After all, wouldn’t you agree; without clear and unambiguous direction, any “venture” is doomed for failure, delay or other costly impediments? Wouldn’t you agree, solutions cannot be resolved unless “the facts” are clearly and unambiguously defined and confronted? Wouldn’t you agree, a solution to a problem can only be “defined, researched, detailed, constructed and implemented”, when the “problem” is clearly defined, unlike the “Mandate”?

Is this “misdirection” an error or deliberate, as a result of a group of narrow-minded, “theory-wise”, arrogant, self-serving, policy-makers/advisors, who designed this “mandate”, influenced by “cronyism” and other “special interests”? One of the very clear and unambiguous criticisms by me and others was that this mandate did not clearly identify the words “sexual abuse” as something this “Inquiry” was going to probe. “Pritchard” writes, “how a number of institutions responded to allegations of “sexual abuse”. The aforementioned is a “misrepresentation” of the “Mandate.”
Incredibly, today November 27, 2008, people are still intentionally or through error, obviously ignorant. The “Inquiries” “Mandate”, with particularity reads, “The Commission shall inquire into and report on the institutional response of the justice system and other public institutions, including the interaction of that response with other public and community sectors, in relation to: (a) allegations of historical ABUSE of young people in the Cornwall area…..”. The word “sexual” in a sexual abuse context is nowhere to be seen. Does anyone recall the several trips to “Divisional Court” regarding related issues? Why does this newspaper continue to “fuel” skepticism by misrepresenting the facts surrounding this point and related points?

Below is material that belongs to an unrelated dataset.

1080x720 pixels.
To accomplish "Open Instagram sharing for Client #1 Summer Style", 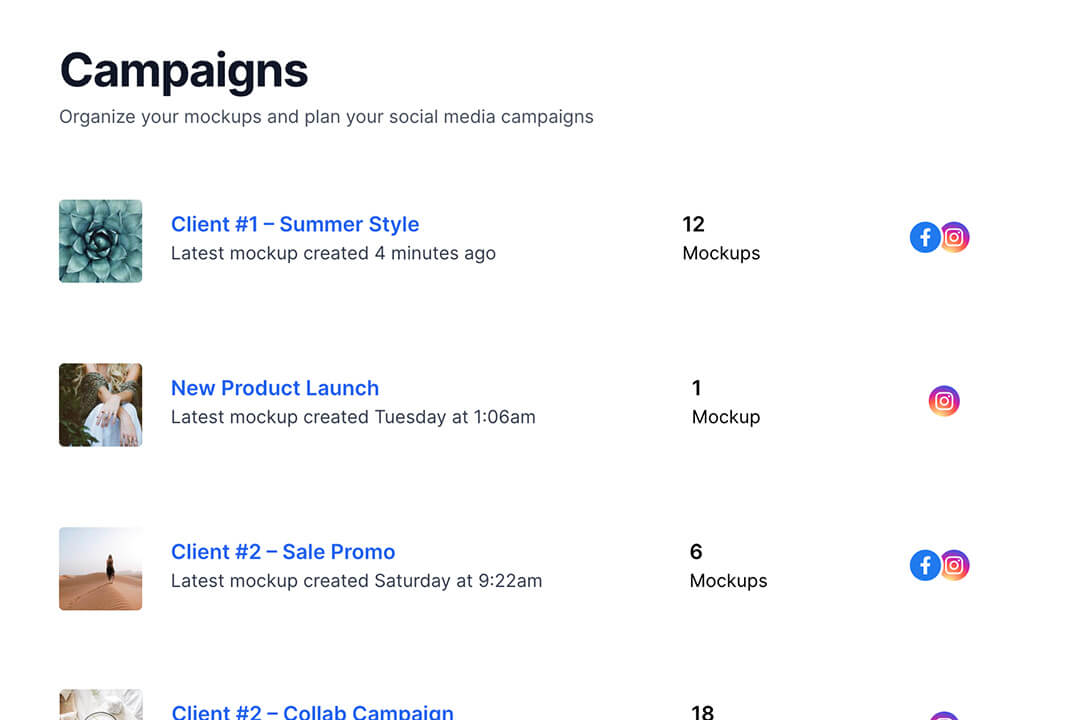I will click(x=955, y=237).
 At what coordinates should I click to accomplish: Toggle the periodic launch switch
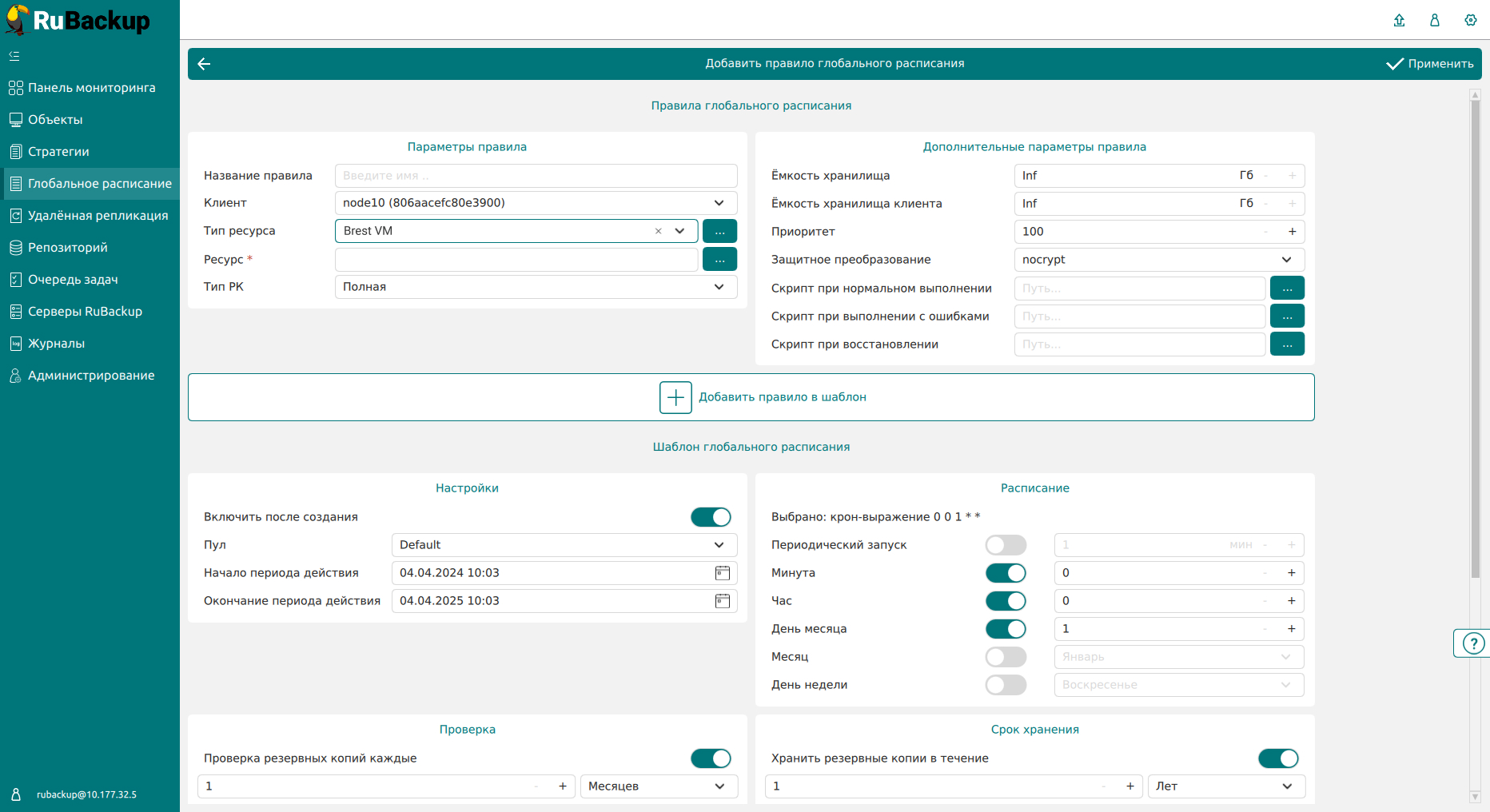click(x=1005, y=545)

I submit that, surrounding this point and related points, this newspaper has been replete with factual error from in or before 1994. Why can’t the newspaper even get the “Mandate” definition correct? THEREIN, lays the “greatest story”, including the hundreds of “settlements”, and associated “confidential, non-disclosure agreements”, between, “payors” and “alleged victims”. “Payors”, what do we call these “people-institutions” who have given money in return for silence? Settlements are all “conditional” on, “no admission of guilt”. Believe me, there is a “GREAT STORY” being overlooked…why?

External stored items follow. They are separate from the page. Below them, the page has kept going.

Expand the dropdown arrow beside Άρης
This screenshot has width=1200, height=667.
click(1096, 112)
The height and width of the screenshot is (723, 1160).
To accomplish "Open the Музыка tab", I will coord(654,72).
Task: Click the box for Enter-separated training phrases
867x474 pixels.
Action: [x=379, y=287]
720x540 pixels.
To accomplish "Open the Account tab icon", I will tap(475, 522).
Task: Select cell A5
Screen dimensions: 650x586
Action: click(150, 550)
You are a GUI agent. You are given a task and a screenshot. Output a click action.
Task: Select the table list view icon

Amazing isn’t it, that the local, daily newspaper continues to spread this misinformation, consequently forming misinterpretations by readers? Could this kind of perceived misrepresentation of facts be actually defined as, “rumour and innuendo”, which in part, causes frustration with “alleged victims” and other citizens “in-the know”, including their supporters, consequently perpetuating other, so-called “rumour and innuendo”?

OR, as per the “Mandate” are we to “assume” or “vaguely” interpret “abuse” to include every single form of abuse, thus evading or minimizing any “real” confrontation of the actual facts, explored, discovered, investigated, avoided, in the community since 1994 and before? After all, this “Inquiry” was originally, demanded by the likes of Garry Guzzo and Peter Kormos, to look at the allegations of sexual abuse, Project Truth, etc., not “abuse” generally.

What is even more remarkable is the fact that the terminology “alleged victims” is utilized as opposed to “victims”, to protect the “accused”, who have never been “PROVEN” guilty.
“Problem” “solved”, I think not. Additionally, the band-aid will wear thin, very quickly. 
 

Reply | Report | Page Top Post #3 By JAMES "SPEAK OUT"

Hang on to this article people.  Adams provided his client David Silmser legal advice on matter of which Adams was not was not qualified to do? Here is something that Adams should face Breach of Fiduciary Duty: If an attorney acts in his own best interest instead of yours and your case is adversely affected because of it, your attorney has probably committed malpractice by breaching his fiduciary duty. You can sue your attorney for the damages you suffered.